One Substance, Multiple Legal Realities: Classification Cascades in the Psychedelic Medicine Transition
Zenodo (CERN European Organization for Nuclear Research) April 19, 2026 Peer reviewed DOI: 10.5281/zenodo.19582985 via OpenAlex
Summary
Psilocybin is classified in six contradictory ways across different jurisdictions, leading to regulatory fragmentation known as a classification cascade. This study documents the impacts of this cascade through various empirical strategies, revealing a significant increase in psilocybin-related research and trade following policy reforms.
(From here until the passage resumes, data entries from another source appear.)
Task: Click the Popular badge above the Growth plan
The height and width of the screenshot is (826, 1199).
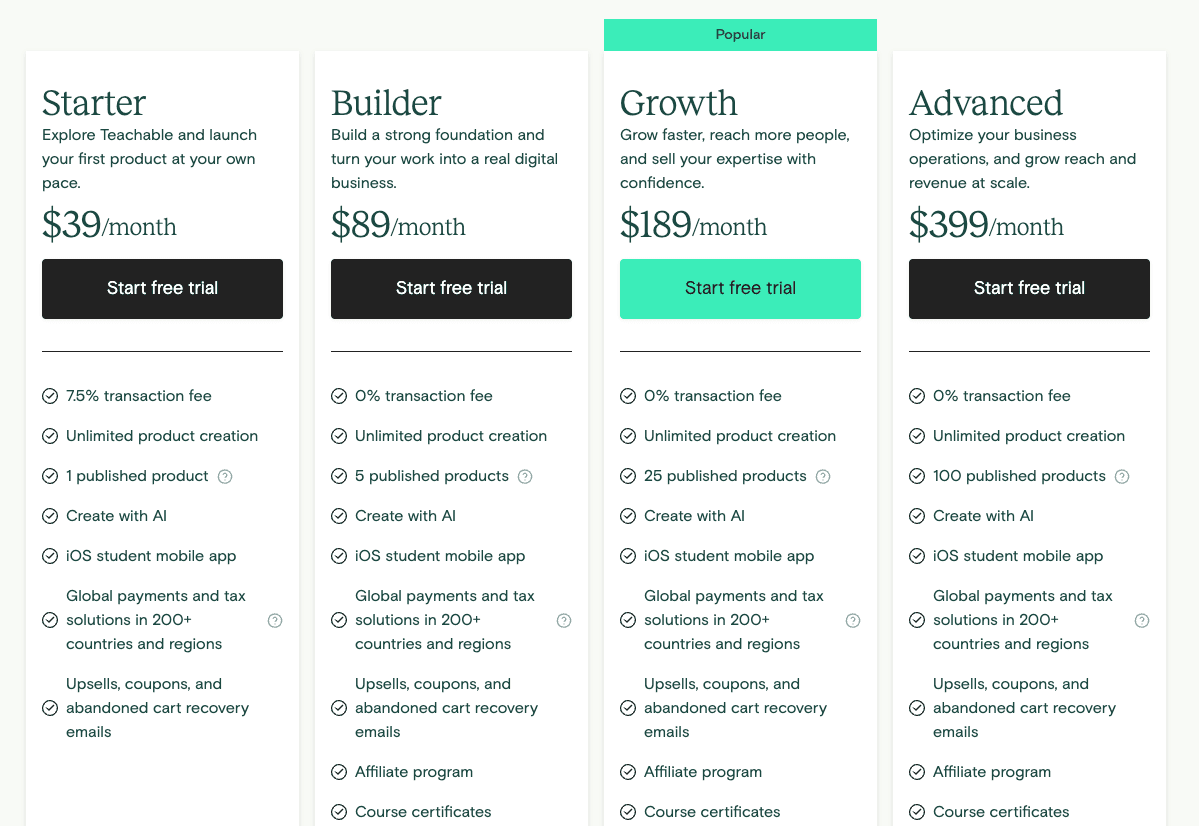Action: point(740,34)
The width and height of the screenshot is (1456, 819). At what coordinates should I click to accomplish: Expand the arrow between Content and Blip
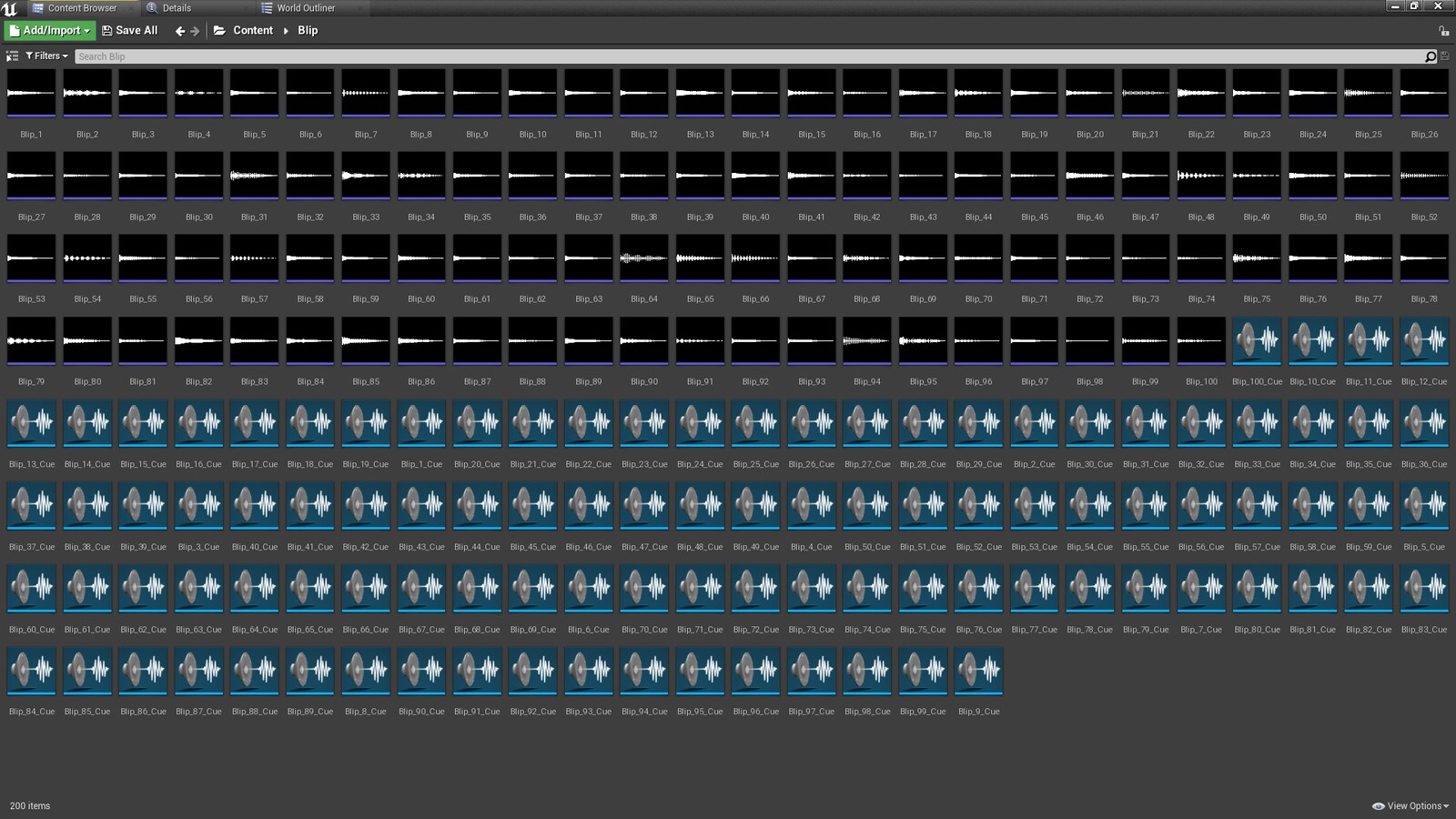pos(286,31)
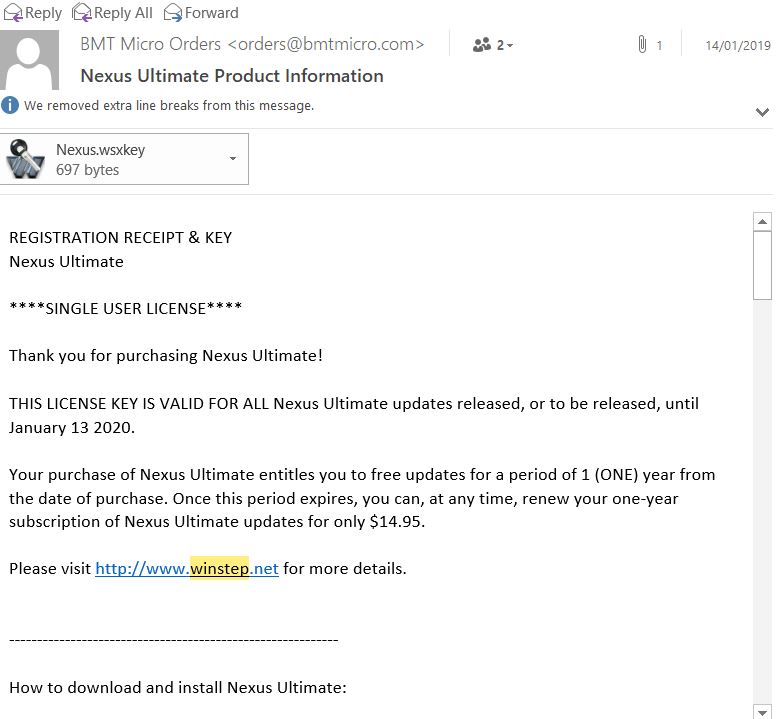Viewport: 776px width, 719px height.
Task: Open the winstep.net hyperlink
Action: [187, 569]
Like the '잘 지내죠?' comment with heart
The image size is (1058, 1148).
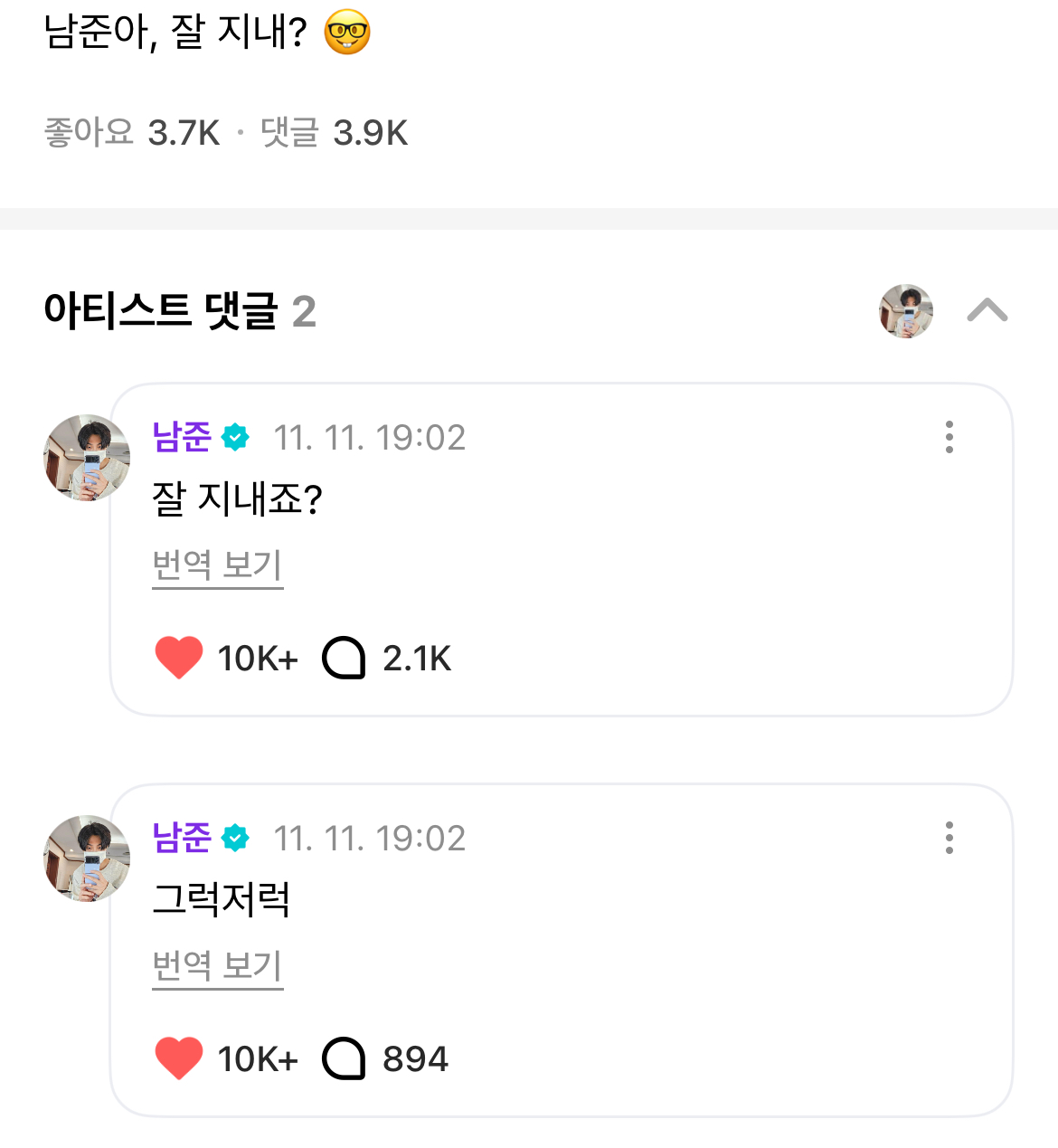tap(179, 658)
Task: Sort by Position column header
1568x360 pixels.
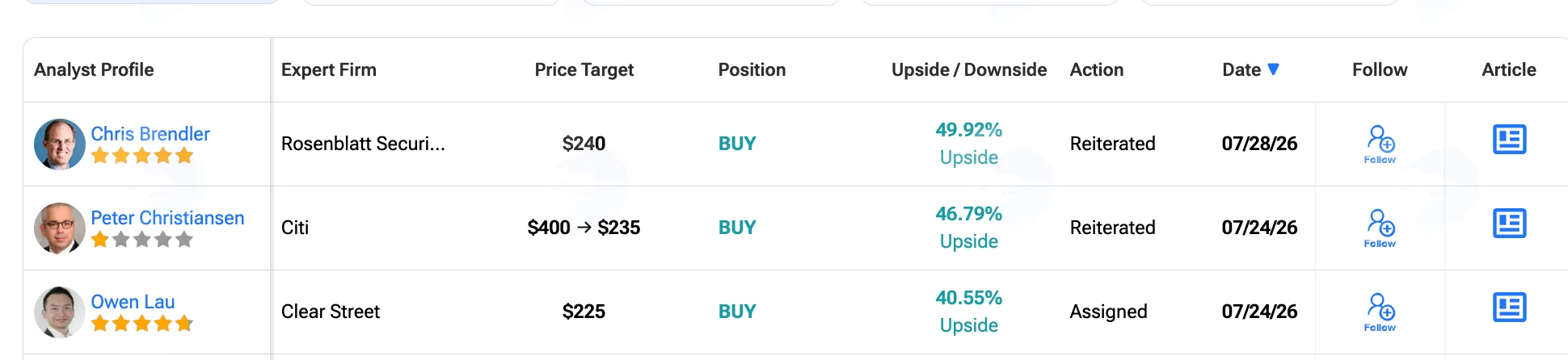Action: 752,70
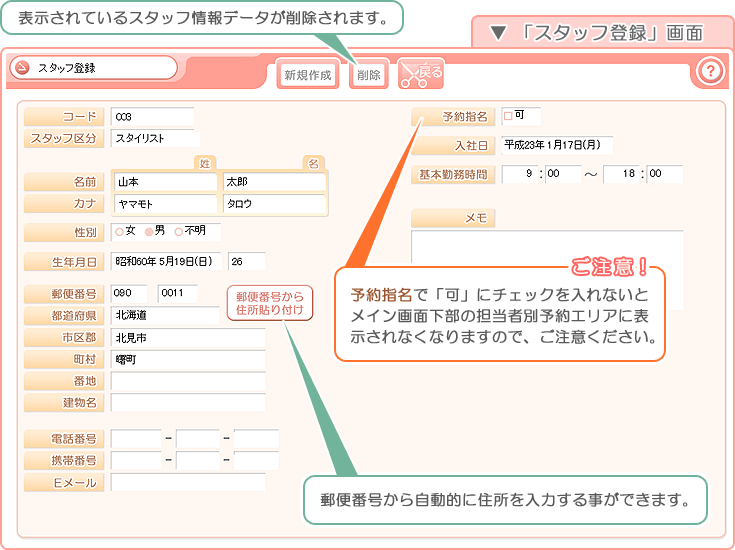Click the surname field containing 山本
This screenshot has height=550, width=735.
[164, 183]
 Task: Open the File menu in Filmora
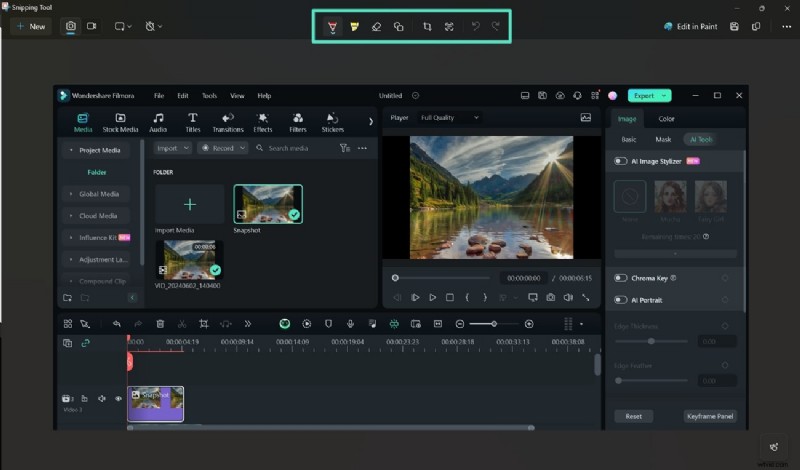pos(159,96)
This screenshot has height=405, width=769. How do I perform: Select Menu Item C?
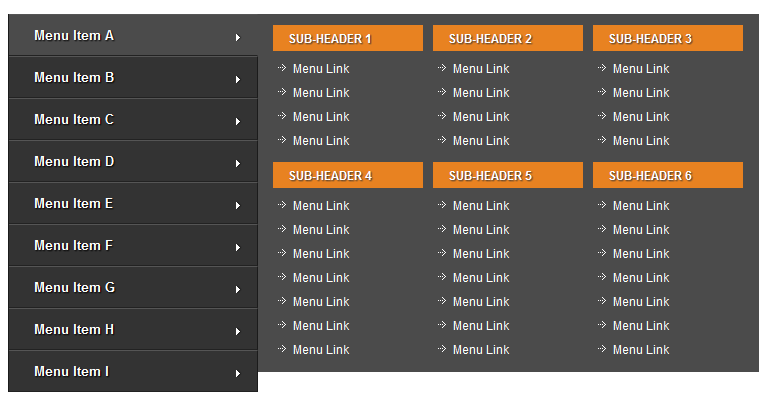click(x=74, y=120)
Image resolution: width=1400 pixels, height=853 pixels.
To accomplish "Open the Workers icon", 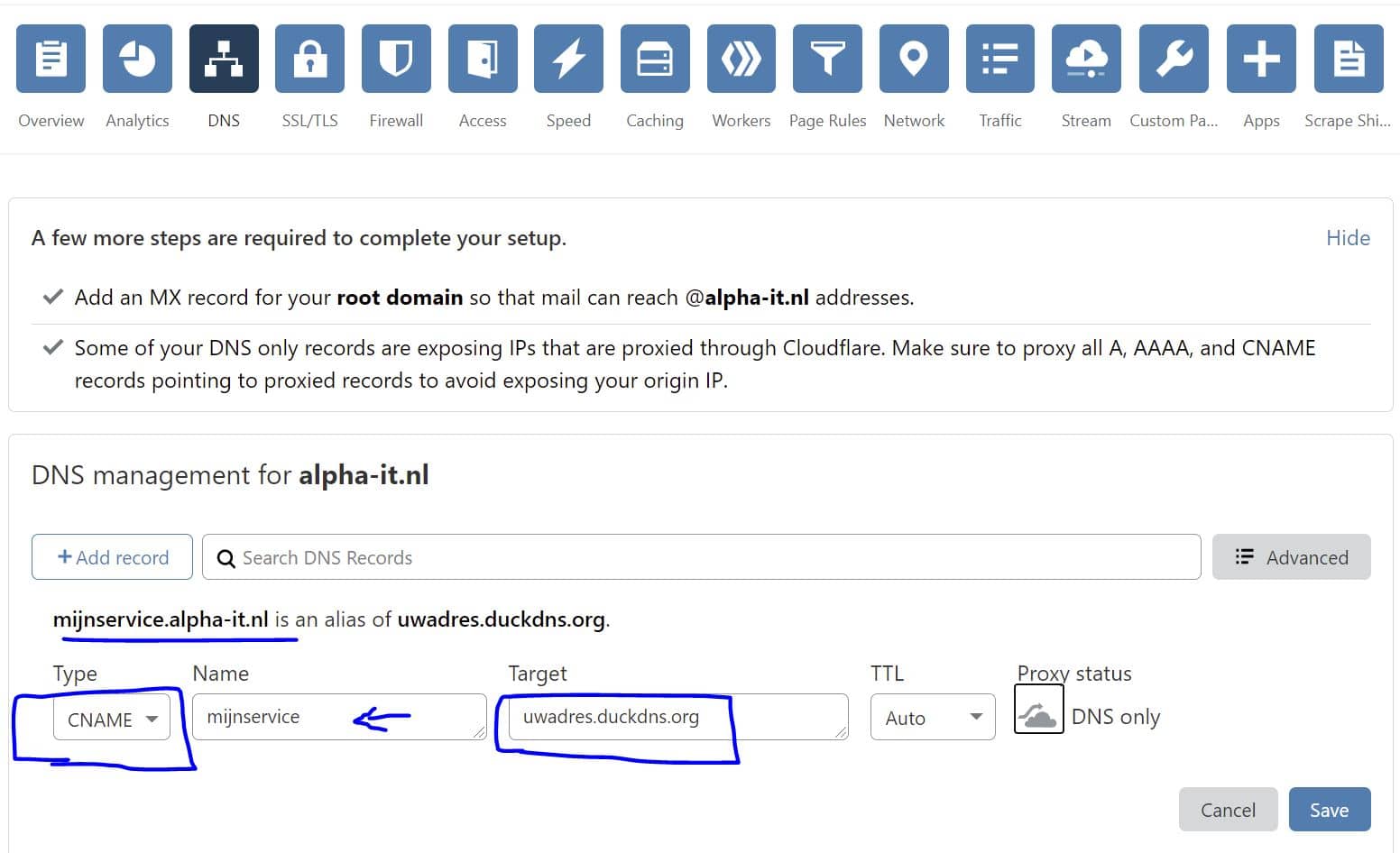I will click(741, 60).
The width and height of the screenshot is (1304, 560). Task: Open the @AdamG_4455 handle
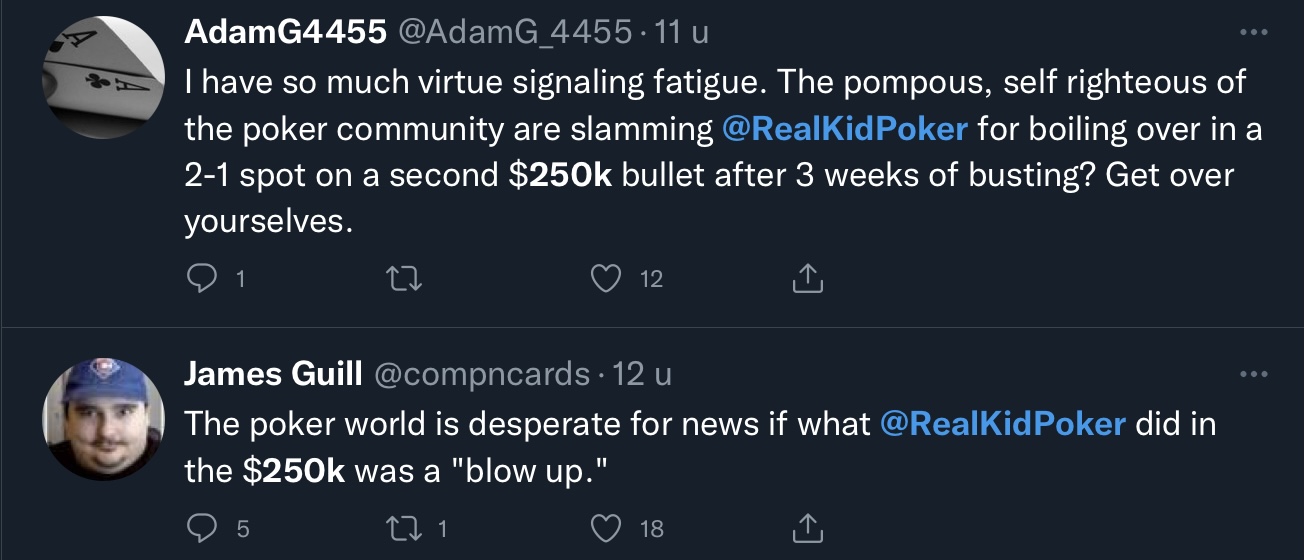pos(515,33)
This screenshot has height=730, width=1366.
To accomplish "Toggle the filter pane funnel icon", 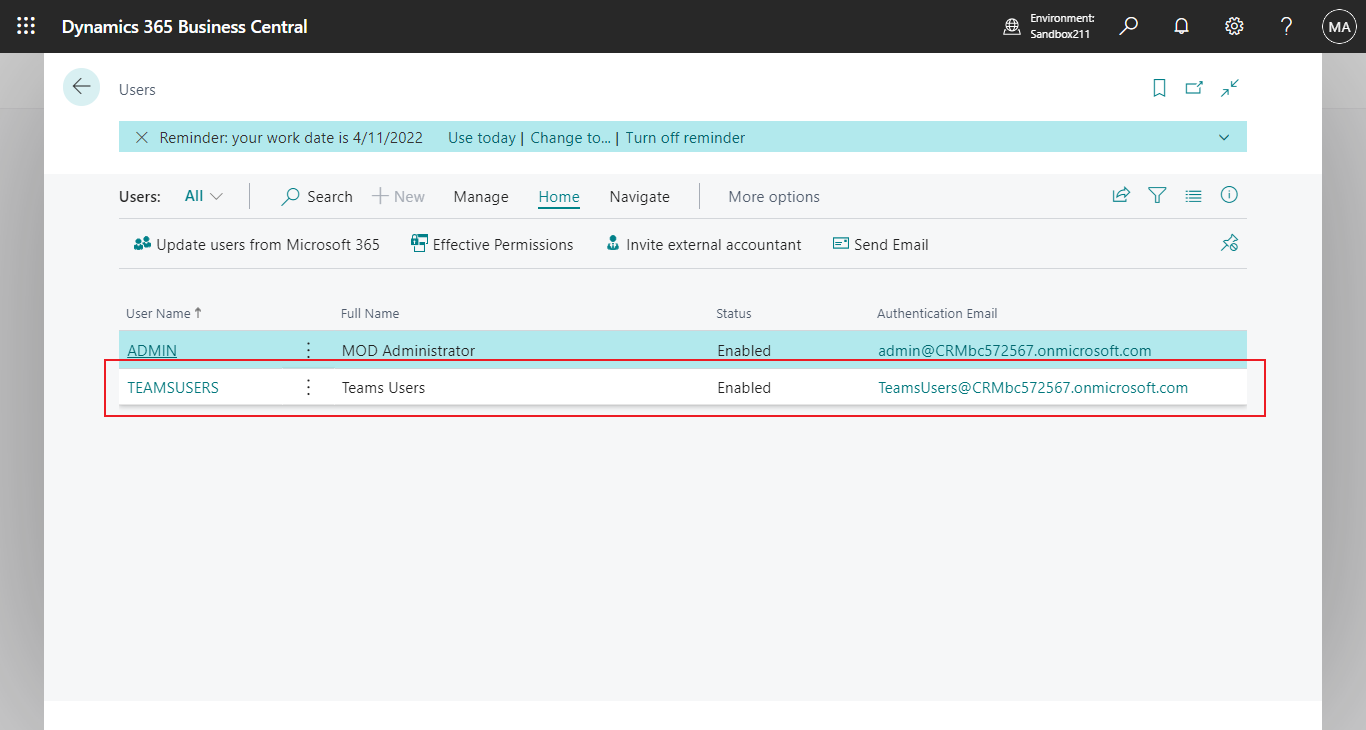I will pos(1157,196).
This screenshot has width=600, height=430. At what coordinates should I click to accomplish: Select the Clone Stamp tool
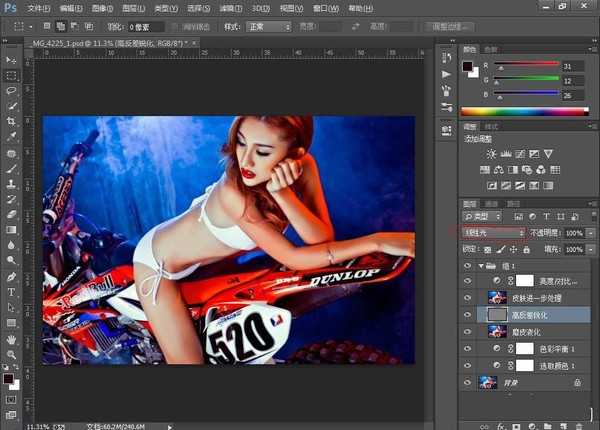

For instance, psilocybin publications are projected to rise from 12 in 2000 to 656 by 2025, reflecting a compound annual growth rate of 58.6%. The findings highlight that these classification issues distort research output and accessibility.
Study at a glance
| Design | preprint |
|---|---|
| Key finding | The classification cascade for psilocybin demonstrates measurable distortions in research output, trade flows, clinical access, and enforcement patterns. |
Abstract
Psilocybin simultaneously holds six contradictory legal classifications across jurisdictions: Schedule I (US federal), Breakthrough Therapy (FDA), legal therapeutic use (Oregon, Colorado), Schedule 8 medical use (Australia), and pending rescheduling review (DEA/HHS). This regulatory fragmentation constitutes a classification cascade—a multi-stage disruption propagated through administrative, clinical, and economic channels when a single substance is reclassified unevenly across overlapping governance systems. Using four complementary empirical strategies, I document the cascade’s progression: (i) a 21-country policy panel tracking 44 psychedelic regulatory events across 6 substance categories (1992–2025), revealing a sharp inflection at the 2018 FDA Breakthrough Therapy Designation; (ii) PubMed publication data extracted via NCBI E-utilities API showing psilocybin-depression research growing at 58.6% compound annual growth rate (2015–2025)—the fastest in psychedelic medicine, with total psilocybin publications increasing 54-fold from 12 (2000) to 656 (2025); (iii) trade flow analysis using difference-in-differences designs showing that botanical pharmaceutical imports (HS 1211) diverge sharply from control commodities following cannabis/psychedelic policy reforms, with estimates ranging from +67% to +97% in liberalizing countries; and (iv) FDA pipeline analysis documenting COMP360’s consecutive Phase 3 successes (MADRS −3.6 and −3.8 versus placebo, both p < 0.001) alongside simultaneous political vetoes. The findings demonstrate that classification cascades—previously documented in healthcare billing (Tamba 2026)—extend to substance regulation, where they generate measurable distortions in research output, trade flows, clinical access, and enforcement patterns. I introduce the concept of the classification split—a state in which a single entity simultaneously occupies contradictory categories across overlapping governance systems—as a distinct and increasingly prevalent form of regulatory failure. As psilocybin approaches FDA approval (NDA expected Q4 2026), the cascade documented here is accelerating rather than resolving. "Note: The original version (v1) of this preprint was deposited on 15 April 2026, prior to the U.S. Executive Order on psychedelic therapies signed on 18 April 2026. Version v2 incorporates subsequent editorial revisions."